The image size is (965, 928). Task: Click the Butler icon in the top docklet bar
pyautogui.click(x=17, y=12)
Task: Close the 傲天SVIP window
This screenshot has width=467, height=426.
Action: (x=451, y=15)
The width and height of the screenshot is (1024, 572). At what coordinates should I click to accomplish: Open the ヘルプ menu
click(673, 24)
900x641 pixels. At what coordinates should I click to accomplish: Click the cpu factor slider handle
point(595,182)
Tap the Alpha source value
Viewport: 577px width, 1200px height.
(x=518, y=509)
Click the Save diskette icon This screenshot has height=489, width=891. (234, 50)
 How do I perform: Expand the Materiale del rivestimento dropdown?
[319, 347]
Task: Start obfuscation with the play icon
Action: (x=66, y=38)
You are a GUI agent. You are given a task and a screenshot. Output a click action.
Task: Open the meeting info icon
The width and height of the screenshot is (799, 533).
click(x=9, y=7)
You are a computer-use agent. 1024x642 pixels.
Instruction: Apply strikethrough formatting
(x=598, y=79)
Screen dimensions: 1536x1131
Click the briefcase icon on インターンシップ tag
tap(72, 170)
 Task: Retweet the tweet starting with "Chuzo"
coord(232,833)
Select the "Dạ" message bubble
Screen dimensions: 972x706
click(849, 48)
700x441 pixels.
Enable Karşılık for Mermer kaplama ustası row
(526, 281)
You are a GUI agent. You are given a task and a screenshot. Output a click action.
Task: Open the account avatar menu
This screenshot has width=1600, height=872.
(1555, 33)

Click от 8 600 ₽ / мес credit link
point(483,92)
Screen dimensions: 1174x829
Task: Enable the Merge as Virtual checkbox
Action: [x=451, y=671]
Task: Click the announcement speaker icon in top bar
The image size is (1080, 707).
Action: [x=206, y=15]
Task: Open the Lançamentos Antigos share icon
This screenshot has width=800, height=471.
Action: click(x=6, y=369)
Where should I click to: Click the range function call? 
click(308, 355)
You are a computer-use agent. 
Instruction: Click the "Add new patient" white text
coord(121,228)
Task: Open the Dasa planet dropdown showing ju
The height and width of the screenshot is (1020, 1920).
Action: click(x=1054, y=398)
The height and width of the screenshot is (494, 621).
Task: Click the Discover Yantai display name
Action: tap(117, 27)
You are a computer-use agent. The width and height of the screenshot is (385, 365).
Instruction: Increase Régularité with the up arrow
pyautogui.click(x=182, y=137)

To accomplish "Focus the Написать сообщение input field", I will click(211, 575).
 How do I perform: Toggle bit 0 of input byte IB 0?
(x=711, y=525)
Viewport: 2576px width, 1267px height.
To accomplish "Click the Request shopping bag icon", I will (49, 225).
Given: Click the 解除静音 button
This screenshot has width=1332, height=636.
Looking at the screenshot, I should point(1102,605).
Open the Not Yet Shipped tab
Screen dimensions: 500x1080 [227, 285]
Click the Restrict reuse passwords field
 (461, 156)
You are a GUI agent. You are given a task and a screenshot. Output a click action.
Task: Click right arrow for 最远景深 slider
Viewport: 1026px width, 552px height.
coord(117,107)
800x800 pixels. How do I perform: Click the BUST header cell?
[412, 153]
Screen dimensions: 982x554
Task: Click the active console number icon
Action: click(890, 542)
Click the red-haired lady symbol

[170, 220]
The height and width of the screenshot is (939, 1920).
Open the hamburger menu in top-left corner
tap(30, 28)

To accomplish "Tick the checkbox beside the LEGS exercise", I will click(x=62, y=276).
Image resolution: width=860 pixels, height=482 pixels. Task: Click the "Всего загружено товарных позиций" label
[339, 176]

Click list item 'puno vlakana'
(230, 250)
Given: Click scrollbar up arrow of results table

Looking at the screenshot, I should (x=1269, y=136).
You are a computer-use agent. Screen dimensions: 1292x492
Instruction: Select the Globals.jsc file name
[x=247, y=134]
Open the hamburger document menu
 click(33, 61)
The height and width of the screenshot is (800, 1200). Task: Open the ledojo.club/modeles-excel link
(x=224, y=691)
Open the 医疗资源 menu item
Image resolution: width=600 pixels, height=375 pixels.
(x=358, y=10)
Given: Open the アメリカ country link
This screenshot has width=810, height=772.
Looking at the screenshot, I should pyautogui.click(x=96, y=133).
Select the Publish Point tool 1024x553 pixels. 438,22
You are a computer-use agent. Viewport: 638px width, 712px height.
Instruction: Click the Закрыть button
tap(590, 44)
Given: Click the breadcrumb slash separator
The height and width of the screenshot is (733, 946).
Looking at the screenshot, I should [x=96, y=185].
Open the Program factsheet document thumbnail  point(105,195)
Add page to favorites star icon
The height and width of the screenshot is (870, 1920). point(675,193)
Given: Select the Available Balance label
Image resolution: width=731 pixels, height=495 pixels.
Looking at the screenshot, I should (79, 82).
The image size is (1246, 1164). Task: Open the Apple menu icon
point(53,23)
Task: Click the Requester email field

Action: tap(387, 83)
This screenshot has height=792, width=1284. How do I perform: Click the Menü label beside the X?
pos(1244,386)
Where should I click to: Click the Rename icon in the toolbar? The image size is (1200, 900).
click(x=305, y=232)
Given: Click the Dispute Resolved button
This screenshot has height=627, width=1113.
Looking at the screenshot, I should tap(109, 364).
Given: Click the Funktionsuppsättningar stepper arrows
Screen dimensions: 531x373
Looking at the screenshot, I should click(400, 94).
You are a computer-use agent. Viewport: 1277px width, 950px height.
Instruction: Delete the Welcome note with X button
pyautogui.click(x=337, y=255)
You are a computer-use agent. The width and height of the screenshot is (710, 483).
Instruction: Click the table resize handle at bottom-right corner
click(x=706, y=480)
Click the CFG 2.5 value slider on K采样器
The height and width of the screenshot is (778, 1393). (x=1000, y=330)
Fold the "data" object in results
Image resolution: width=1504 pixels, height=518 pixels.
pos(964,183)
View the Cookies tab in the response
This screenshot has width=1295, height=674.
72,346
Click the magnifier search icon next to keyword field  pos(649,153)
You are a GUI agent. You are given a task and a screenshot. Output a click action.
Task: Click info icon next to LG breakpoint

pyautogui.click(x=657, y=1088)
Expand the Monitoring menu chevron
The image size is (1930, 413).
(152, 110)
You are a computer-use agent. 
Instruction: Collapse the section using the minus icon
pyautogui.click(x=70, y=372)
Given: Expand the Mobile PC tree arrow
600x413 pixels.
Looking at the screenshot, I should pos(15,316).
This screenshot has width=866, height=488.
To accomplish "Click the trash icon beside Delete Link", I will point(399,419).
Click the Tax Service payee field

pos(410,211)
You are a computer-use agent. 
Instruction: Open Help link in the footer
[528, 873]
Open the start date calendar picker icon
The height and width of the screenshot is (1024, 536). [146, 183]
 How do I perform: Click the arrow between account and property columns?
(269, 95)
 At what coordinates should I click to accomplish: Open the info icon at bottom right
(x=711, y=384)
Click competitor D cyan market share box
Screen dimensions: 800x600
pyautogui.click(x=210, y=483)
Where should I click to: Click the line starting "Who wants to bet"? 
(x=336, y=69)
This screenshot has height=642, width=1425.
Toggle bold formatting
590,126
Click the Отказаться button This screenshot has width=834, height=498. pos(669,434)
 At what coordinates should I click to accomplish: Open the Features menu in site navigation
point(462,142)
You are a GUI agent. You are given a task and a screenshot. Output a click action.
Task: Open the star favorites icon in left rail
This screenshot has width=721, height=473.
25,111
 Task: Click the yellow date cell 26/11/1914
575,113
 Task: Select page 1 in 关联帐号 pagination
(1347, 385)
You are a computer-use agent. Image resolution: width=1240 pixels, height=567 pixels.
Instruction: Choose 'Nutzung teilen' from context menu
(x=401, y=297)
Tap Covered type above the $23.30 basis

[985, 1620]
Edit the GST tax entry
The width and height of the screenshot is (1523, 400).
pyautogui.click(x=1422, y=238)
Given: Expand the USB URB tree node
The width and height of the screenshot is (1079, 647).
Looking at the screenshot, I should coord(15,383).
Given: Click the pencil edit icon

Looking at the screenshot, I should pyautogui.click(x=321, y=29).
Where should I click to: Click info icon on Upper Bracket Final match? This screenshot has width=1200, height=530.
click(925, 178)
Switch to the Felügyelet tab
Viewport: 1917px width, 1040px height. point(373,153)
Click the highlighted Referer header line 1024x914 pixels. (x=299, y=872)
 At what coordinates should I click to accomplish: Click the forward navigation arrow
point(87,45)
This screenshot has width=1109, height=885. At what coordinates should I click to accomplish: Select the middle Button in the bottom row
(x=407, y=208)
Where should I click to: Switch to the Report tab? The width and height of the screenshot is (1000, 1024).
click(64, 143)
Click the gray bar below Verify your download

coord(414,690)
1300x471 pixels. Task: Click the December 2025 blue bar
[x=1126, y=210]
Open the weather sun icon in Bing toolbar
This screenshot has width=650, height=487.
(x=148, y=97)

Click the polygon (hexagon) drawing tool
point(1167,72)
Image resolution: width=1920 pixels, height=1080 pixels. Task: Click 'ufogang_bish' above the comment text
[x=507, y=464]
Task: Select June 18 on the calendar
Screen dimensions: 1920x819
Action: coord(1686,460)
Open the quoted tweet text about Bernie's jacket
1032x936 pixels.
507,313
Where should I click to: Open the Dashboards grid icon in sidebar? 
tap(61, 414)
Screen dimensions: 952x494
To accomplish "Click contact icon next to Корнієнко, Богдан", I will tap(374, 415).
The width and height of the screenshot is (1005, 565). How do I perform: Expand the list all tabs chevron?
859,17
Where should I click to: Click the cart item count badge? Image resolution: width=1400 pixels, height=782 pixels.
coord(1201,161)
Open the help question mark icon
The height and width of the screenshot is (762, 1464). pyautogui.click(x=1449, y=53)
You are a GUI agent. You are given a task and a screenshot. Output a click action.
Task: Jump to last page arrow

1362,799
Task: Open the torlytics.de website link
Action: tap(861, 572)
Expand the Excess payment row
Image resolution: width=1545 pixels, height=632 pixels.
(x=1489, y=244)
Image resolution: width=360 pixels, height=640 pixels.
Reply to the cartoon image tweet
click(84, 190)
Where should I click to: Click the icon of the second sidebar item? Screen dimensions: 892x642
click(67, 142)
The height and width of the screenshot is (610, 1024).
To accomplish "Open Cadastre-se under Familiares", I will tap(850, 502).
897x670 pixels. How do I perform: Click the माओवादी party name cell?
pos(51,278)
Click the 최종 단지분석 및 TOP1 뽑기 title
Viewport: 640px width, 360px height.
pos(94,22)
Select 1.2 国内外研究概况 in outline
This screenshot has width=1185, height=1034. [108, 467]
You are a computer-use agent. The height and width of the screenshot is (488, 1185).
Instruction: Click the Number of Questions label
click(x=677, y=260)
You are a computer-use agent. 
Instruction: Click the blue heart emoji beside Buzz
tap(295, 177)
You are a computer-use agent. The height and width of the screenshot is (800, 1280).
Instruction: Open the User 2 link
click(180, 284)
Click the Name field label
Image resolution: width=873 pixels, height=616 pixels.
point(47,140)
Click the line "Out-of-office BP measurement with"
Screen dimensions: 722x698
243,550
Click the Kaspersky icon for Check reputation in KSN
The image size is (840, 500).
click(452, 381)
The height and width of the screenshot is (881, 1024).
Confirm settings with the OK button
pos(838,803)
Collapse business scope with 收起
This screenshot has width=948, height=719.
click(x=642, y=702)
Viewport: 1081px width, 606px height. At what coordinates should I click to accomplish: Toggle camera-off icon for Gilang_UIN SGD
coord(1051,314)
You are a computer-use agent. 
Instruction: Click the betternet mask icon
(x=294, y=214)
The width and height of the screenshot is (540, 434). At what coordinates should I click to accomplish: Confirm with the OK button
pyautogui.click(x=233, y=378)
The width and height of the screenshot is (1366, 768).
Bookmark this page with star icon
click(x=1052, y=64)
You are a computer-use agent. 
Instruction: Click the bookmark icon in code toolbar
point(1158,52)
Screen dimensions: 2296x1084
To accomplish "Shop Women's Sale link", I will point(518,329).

^^^^^^^^

## Exercise requirements
Set down, please, the lines from the line holding "Click the 최종 단지분석 및 TOP1 뽑기 title" through the final line of the data, exactly and with nothing added.

## Result of this task
Click the 최종 단지분석 및 TOP1 뽑기 title
Viewport: 640px width, 360px height.
pos(94,22)
Select 1.2 国内外研究概况 in outline
This screenshot has width=1185, height=1034. [108, 467]
You are a computer-use agent. The height and width of the screenshot is (488, 1185).
Instruction: Click the Number of Questions label
click(x=677, y=260)
You are a computer-use agent. 
Instruction: Click the blue heart emoji beside Buzz
tap(295, 177)
You are a computer-use agent. The height and width of the screenshot is (800, 1280).
Instruction: Open the User 2 link
click(180, 284)
Click the Name field label
Image resolution: width=873 pixels, height=616 pixels.
point(47,140)
Click the line "Out-of-office BP measurement with"
Screen dimensions: 722x698
243,550
Click the Kaspersky icon for Check reputation in KSN
The image size is (840, 500).
click(452, 381)
The height and width of the screenshot is (881, 1024).
Confirm settings with the OK button
pos(838,803)
Collapse business scope with 收起
This screenshot has width=948, height=719.
click(x=642, y=702)
Viewport: 1081px width, 606px height. At what coordinates should I click to accomplish: Toggle camera-off icon for Gilang_UIN SGD
coord(1051,314)
You are a computer-use agent. 
Instruction: Click the betternet mask icon
(x=294, y=214)
The width and height of the screenshot is (540, 434). At what coordinates should I click to accomplish: Confirm with the OK button
pyautogui.click(x=233, y=378)
The width and height of the screenshot is (1366, 768).
Bookmark this page with star icon
click(x=1052, y=64)
You are a computer-use agent. 
Instruction: Click the bookmark icon in code toolbar
point(1158,52)
Screen dimensions: 2296x1084
To accomplish "Shop Women's Sale link", I will point(518,329).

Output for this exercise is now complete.